The program at yesterday evening's concert by the San Francisco Symphony at Carnegie Hall consisted of only one scheduled work. But that one work, Mahler's enormous Ninth Symphony is certainly one of the greatest in the repertoire and a personal favorite.
The work consists of four movments, Andante comodo (D major), Im Tempo eines gemächlichen Ländlers. Etwas täppisch und sehr derb (C
major), Rondo-Burleske: Allegro assai. Sehr trotzig (A minor) and Adagio. Sehr langsam und noch zurückhaltend (D-flat major). As others have pointed out, the work reverses the usual order found in symphonic movements by having the slow music come before and after the faster tempos just as Tchaikovsky had done in his own Sixth Symphony. As a result, in the finale the music dies away rather than ending in a crescendo.
Mahler died before ever having heard his Ninth performed. By the time he finished it in 1909, he had known for two years that his heart condition was terminal and that this work might very well be his valediction. Already he had suffered the loss of his daughter and had been forced to resign as Music Director of the Vienna Opera. In many ways, this work was an attempt to come to grips with these catastrophes. The program notes quote biographer Michael Kennedy on this point as it relates to the symphony's muted ending:
"Might this not be his [Mahler's] requiem for his daughter, dead only two years when he began to compose it, and for his long-dead brothers and sisters?"
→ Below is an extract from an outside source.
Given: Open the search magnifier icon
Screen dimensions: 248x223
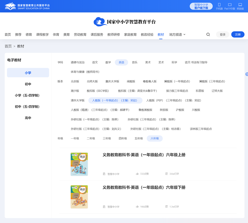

The Ninth is a specialty of Michael Tilson Thomas; it was the first piece he conducted when he made his debut with the SFS in 1974. Together he and the orchestra have recorded the entire Mahler cycle in a 17-CD set which won seven Grammy awards.
One online article quotes Thomas as saying:
"Mahler’s Symphony No. 9 is, for me, perhaps the most important and emotionally satisfying farewell symphony. I would not see the world or experience things as I do without that piece. Were I never to hear it again, it would not be a hardship, because it’s inside me, completely. To perform Mahler's Ninth is about being fully engaged with both those who are playing it and those who are listening to it."
Yesterday evening's performance, which lasted approximately 90 minutes, was filled with excitement throughout and in the end came very close to reaching the sublime heights to which Mahler aspired in composing it. I had already, on Tuesday evening, heard the WQXR broadcast of this same orchestra and conductor performing an entirely different program and had been greatly impressed by the excellence of both. Yesterdays evening's triumph only reinforced that impression.